Some in the mainstream print media portrayed the second International Conference on Climate Change as hampered by dissension, exemplified by this observation from the March 9 New York Times: “Global warming’s skeptics are showing signs of internal rifts.”
But as Heartland President Joseph Bast noted in his opening remarks for the March 8-10 conference, “The 80 scientists, economists, and policy experts speaking at this conference have no shared agenda and no institutional interest in inflating the risks of climate change, and they bow to no government overseers. They speak out against what the U.N. Intergovernmental Panel on Climate Change and many in government and the media claim to be a consensus because their own independent research suggests otherwise.”
Although global warming realists don’t sing out of the same hymnal, they did agree on several points:
* The science and temperature record are definitely moving in the direction of climate realism. NASA satellite data show temperatures in 2008 were no higher than in 1979, when the record started, and no warming since 2000.
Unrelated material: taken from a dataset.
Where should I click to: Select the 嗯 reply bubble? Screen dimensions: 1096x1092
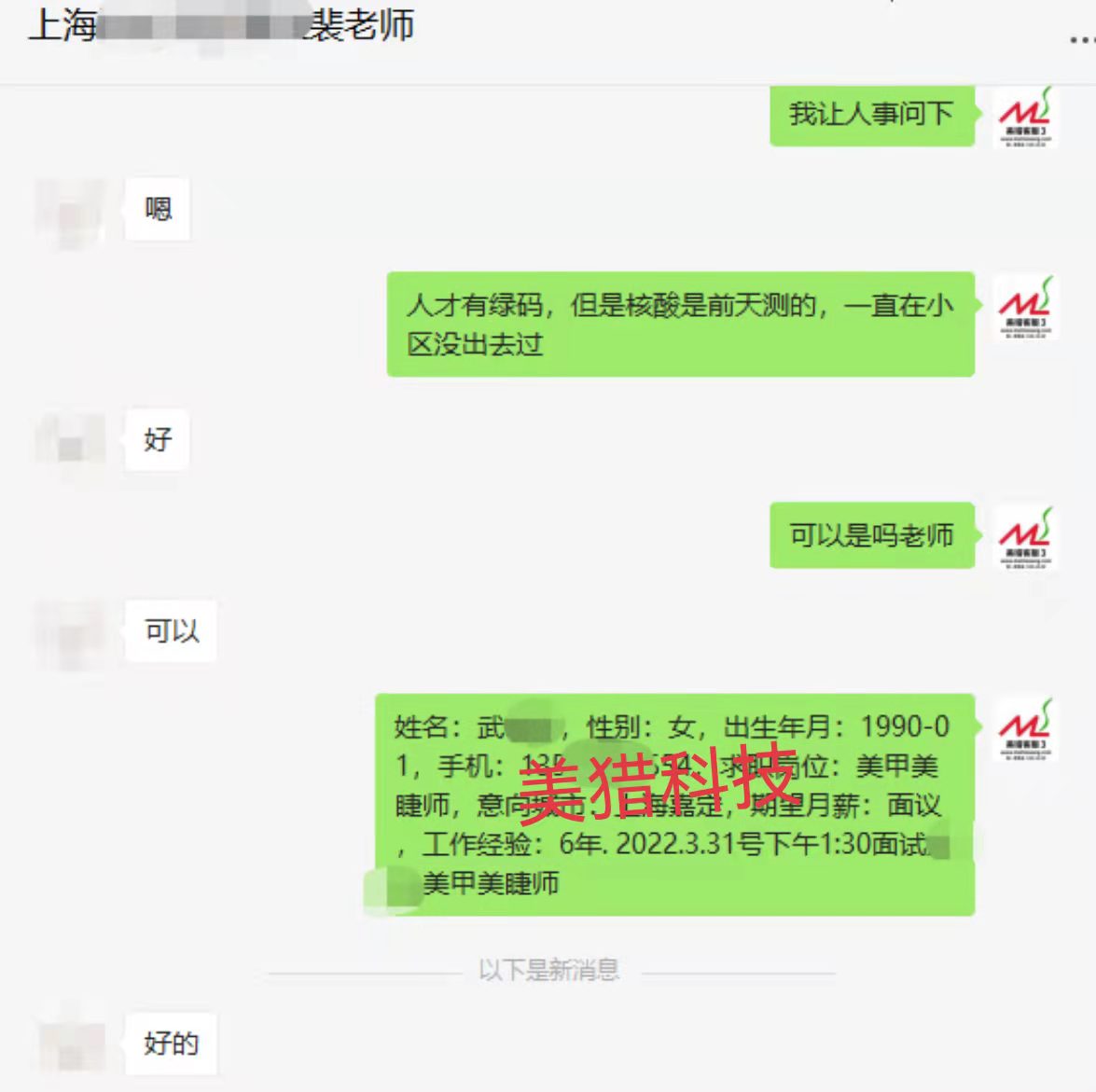[158, 209]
* Newly calculated or discovered facts undermine the doom-and-gloom scenario from the Intergovernmental Panel on Climate Change, and climate realists are winning on the key points of the causes and severity of climate change.
* Disagreement among the skeptics is a blessing, not a liability, in the debate. Many facts and theories undermine the claim that the modern warming is unprecedented or manmade.
* The high cost of reducing emissions and the potential for a massive increase in the power of government are legitimate worries.
* Mandates to lower carbon dioxide emissions or increase use of alternative fuels should be opposed. The world is not at risk of running out of oil any time soon; we have centuries’ worth of fossil fuels available (including coal and tar sands that can be converted into liquid fuel).